TOSS: Tri-Lab Operating System Stack

Who uses TOSS?
TOSS Components
Deploying TOSS
TOSS Requirements
TOSS Limitations
The TOSS Release Cadence
Supported Versions
Comparison of TOSS with other HPC OSes
History of TOSS
The TOSS Team and Other Contributors
Footnotes
Citing / Referencing TOSS

The Tri-Lab Operating System Stack (TOSS) is a RedHat-based, limited release, OS distribution for HPC systems. The goal of the TOSS project has been to increase efficiencies in the ASC Tri-Lab community with respect to both the utility and the cost of a common computing environment. The project delivers a fully functional cluster operating system, based on Red Hat Linux, capable of running MPI jobs at scale on hardware across the Tri-Lab complex. Today, practically all LLNL Livermore Computing systems run TOSS.¹

TOSS integrates a commodity base operating system with cluster administration tools, a parallel filesystem, batch scheduler, and reference development environment. These components are then rigorously tested on hardware platforms and with codes that are relevant to the NNSA missions.²

Who uses TOSS?

TOSS is developed and maintained by Livermore Computing (LC) at Lawrence Livermore National Laboratory and explicitly developed to support the ASC Tri-Lab community, including the HPC centers at Los Alamos National Laboratory and Sandia National Laboratories. In addition to these US Department of Energy laboratories, TOSS is used by the Navy Nuclear Laboratory and NASA. Some sites choose to use TOSS as turnkey solution, with minimal or no changes to the base distribution. Other sites adapt the distribution to meet the needs of their local communities.

While TOSS is a community effort, it is shared with sites who are able to fully support their own communities.
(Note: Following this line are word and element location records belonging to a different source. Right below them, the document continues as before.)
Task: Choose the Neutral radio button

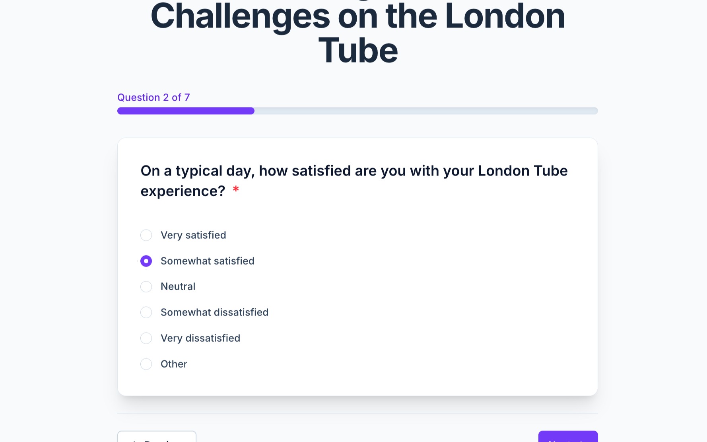Action: tap(146, 286)
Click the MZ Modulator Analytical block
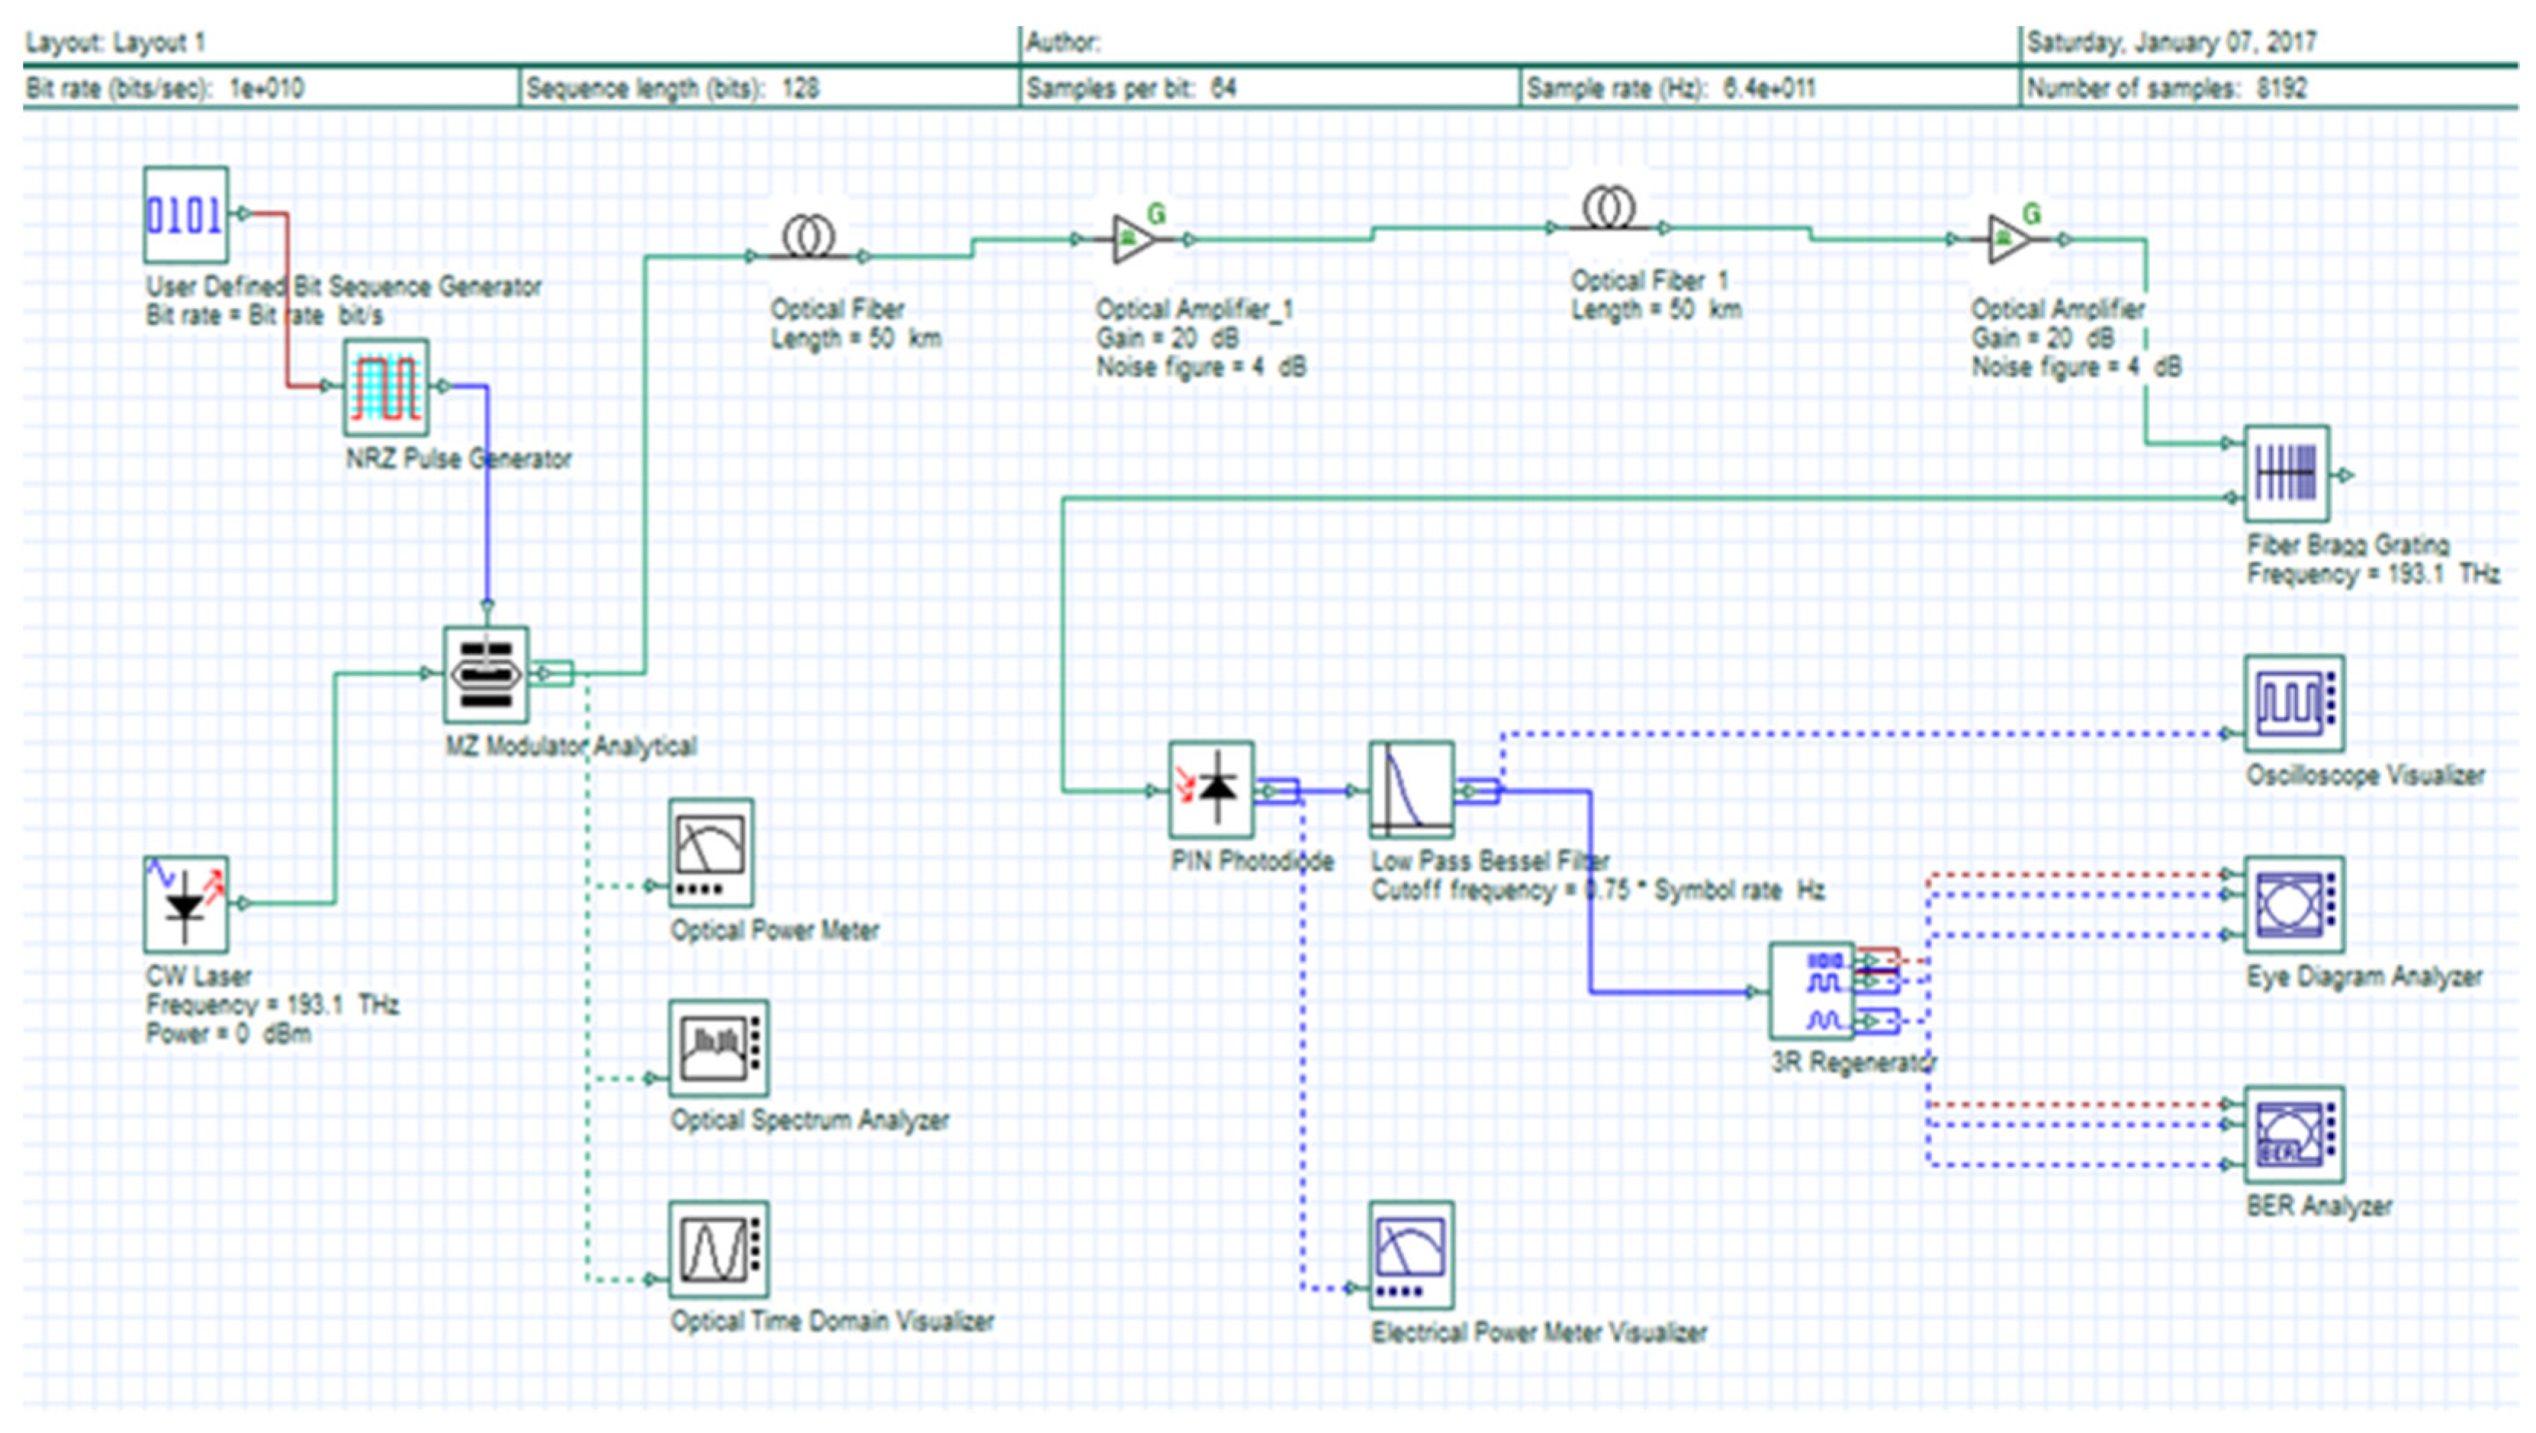2536x1433 pixels. (485, 674)
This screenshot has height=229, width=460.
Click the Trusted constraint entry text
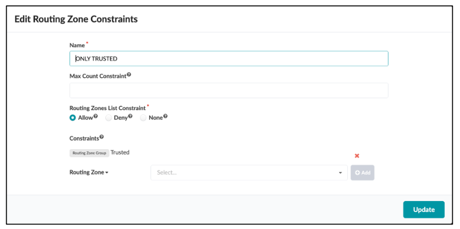point(120,152)
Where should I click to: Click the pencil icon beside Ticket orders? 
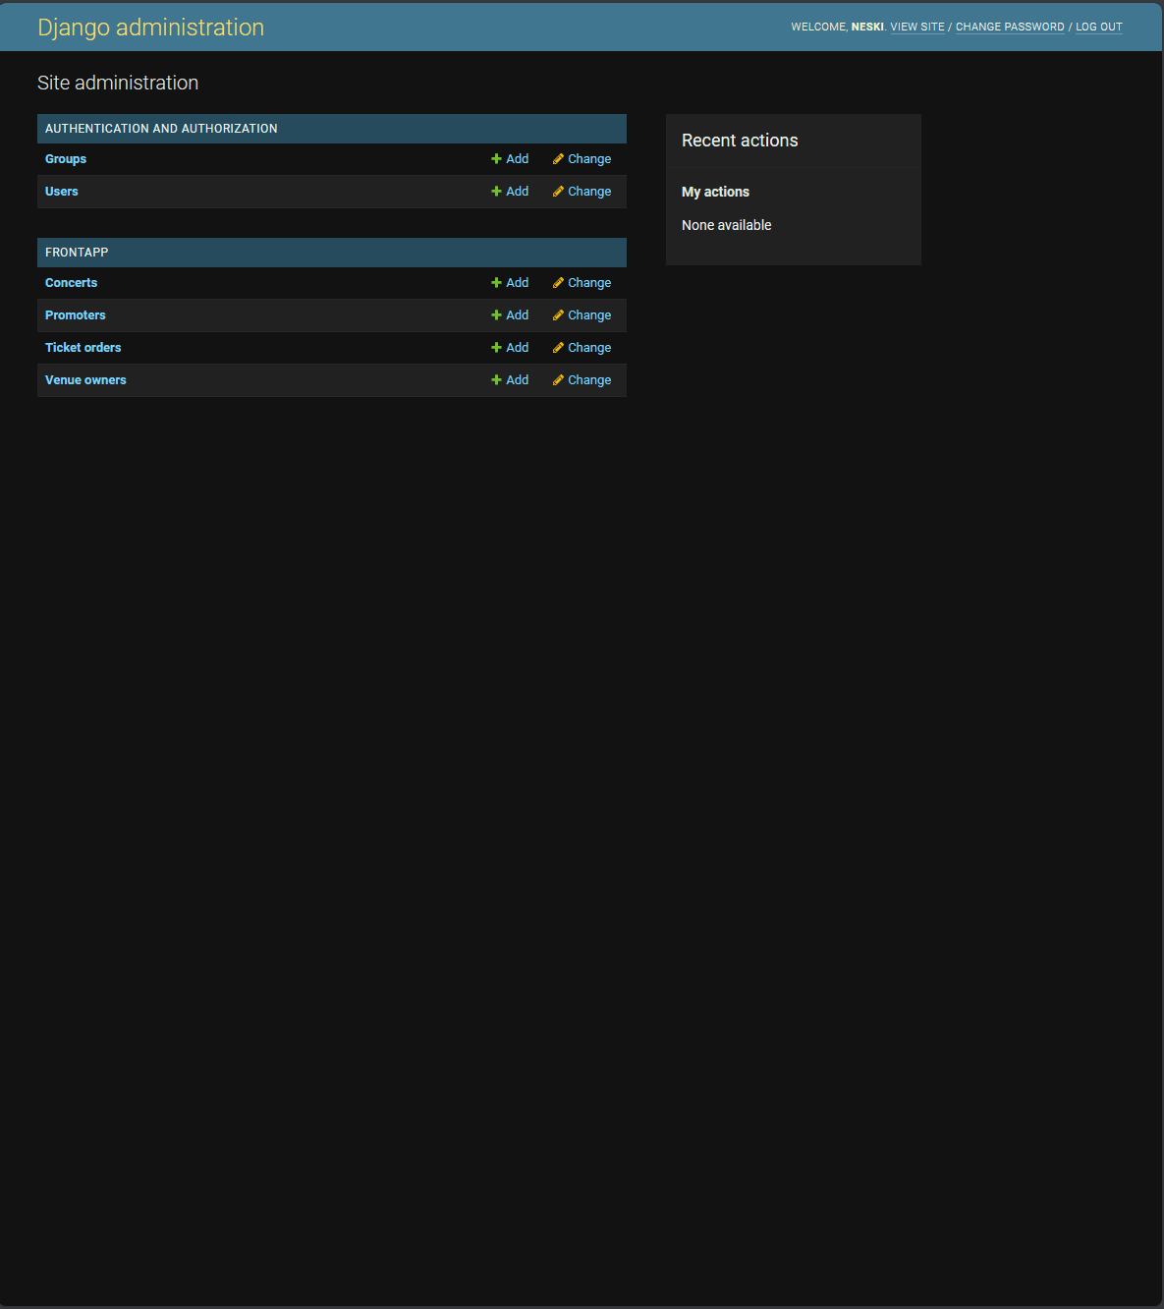(557, 347)
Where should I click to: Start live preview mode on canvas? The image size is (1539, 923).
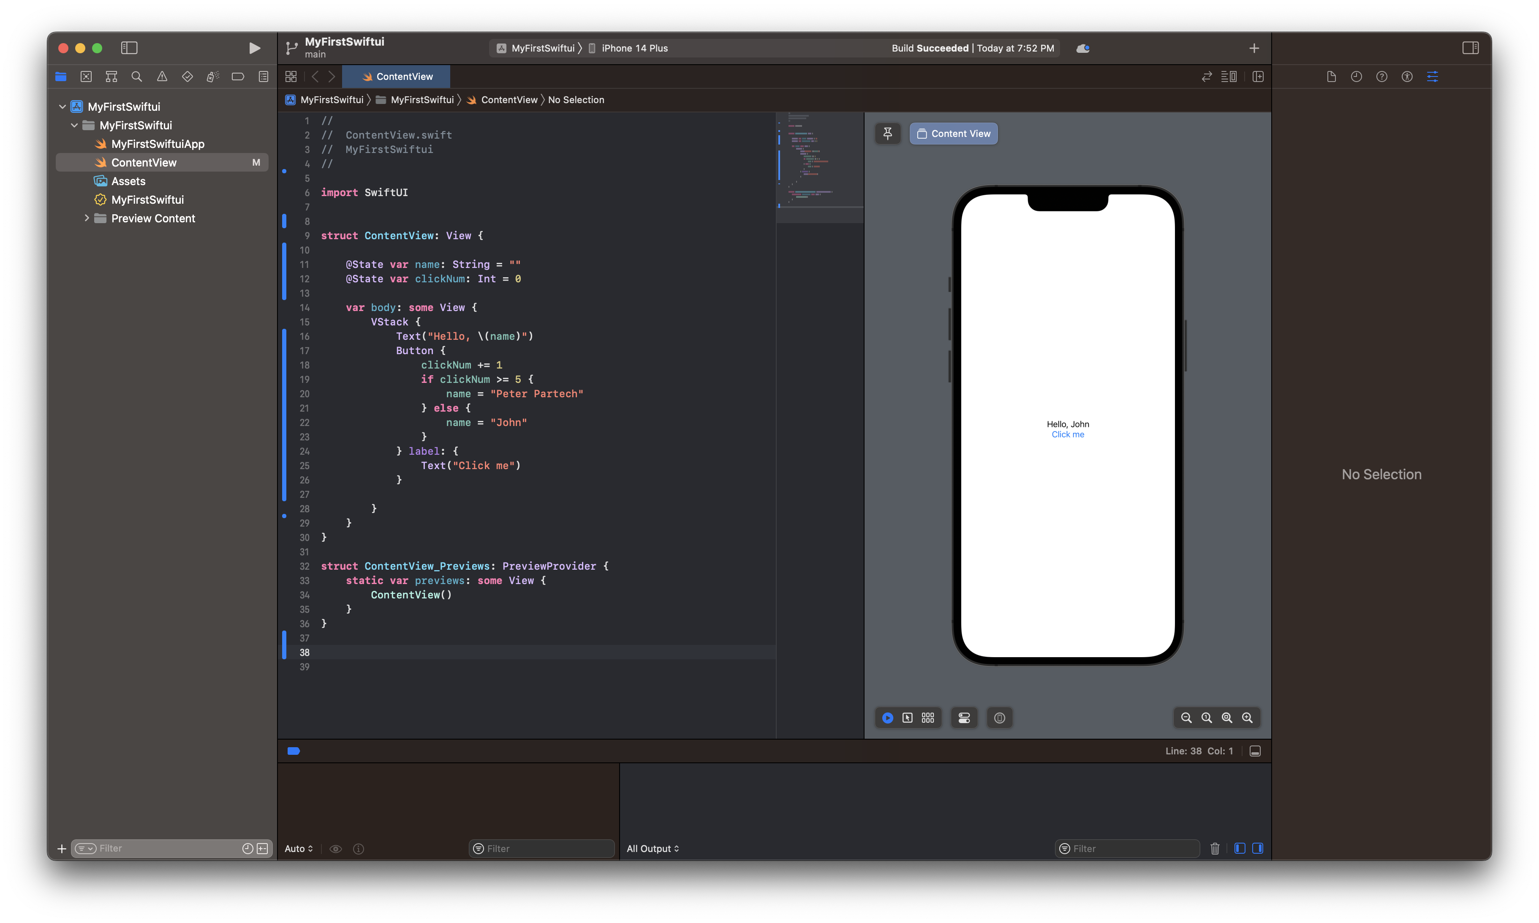(x=888, y=718)
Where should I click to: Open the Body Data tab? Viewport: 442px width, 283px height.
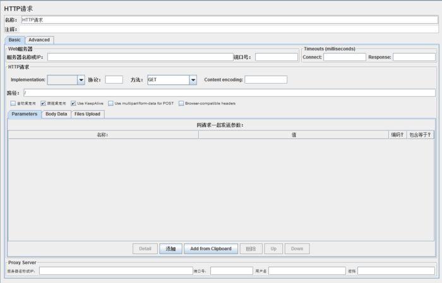[x=56, y=114]
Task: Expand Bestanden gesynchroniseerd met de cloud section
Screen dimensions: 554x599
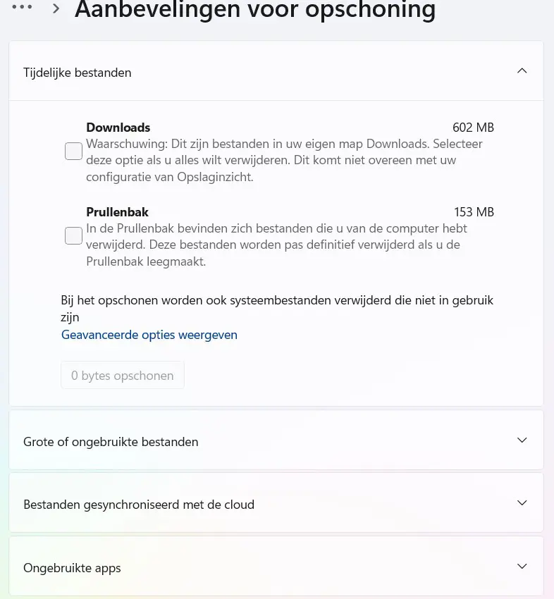Action: click(276, 502)
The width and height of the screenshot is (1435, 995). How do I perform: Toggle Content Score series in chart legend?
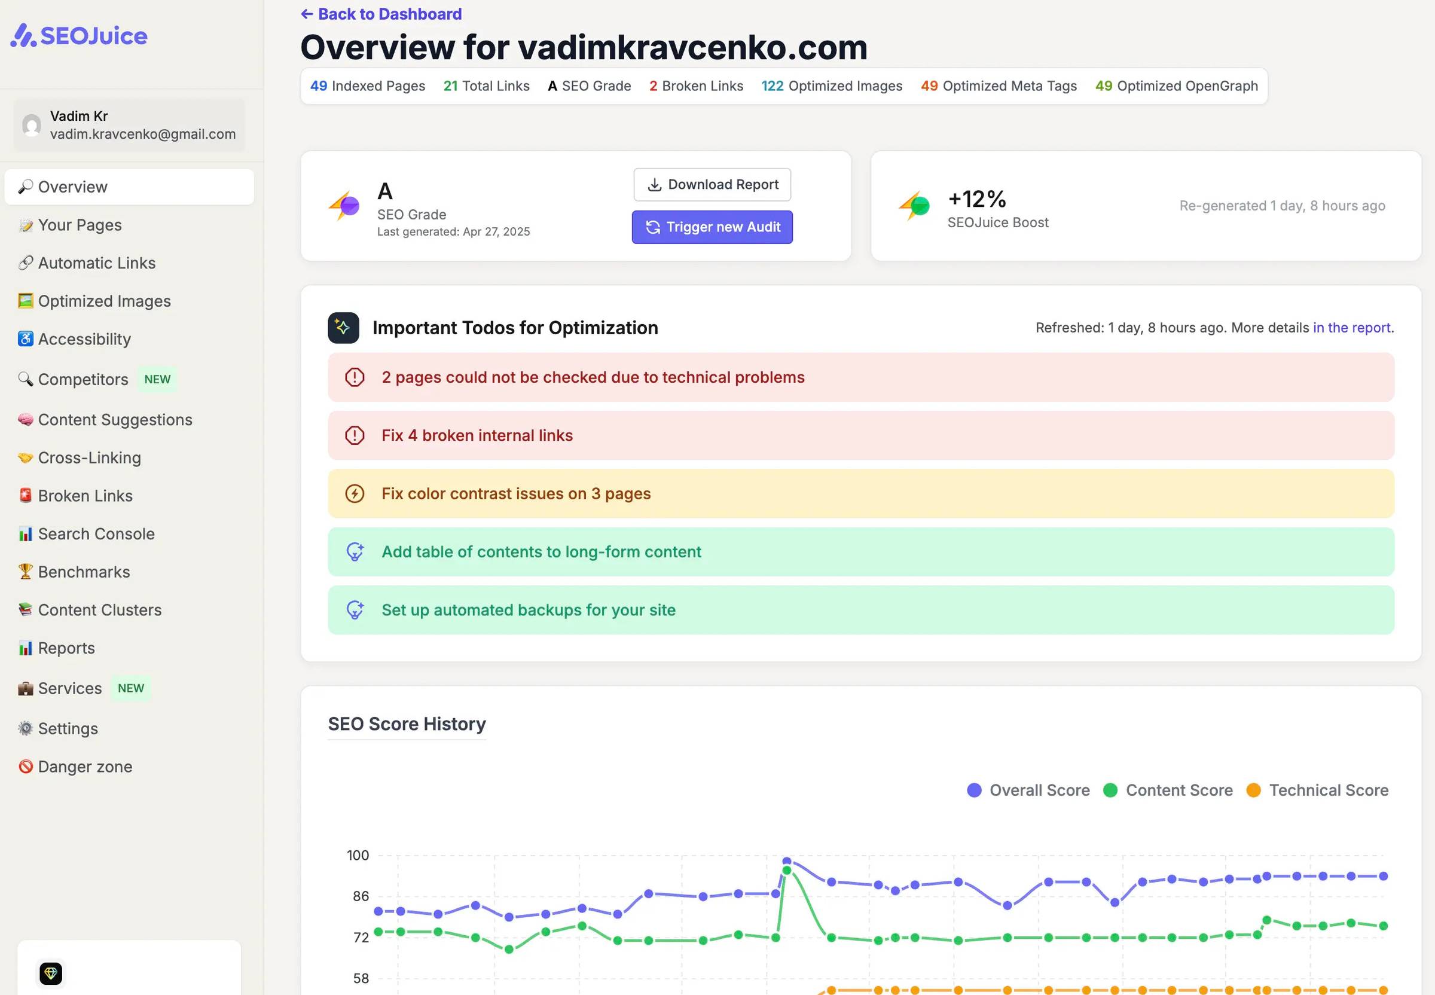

The TOSS distribution does not come with any monetary exchange or support agreement.

TOSS Components

Red Hat Enterprise Linux (RHEL) is the base OS for TOSS, and provides the majority of packages (see Table 1 for historical example). Additional packages are brought in from Fedora’s Extra Packages for Enterprise Linux (EPEL) collection. The current major version of TOSS, TOSS 4, is based on RHEL8.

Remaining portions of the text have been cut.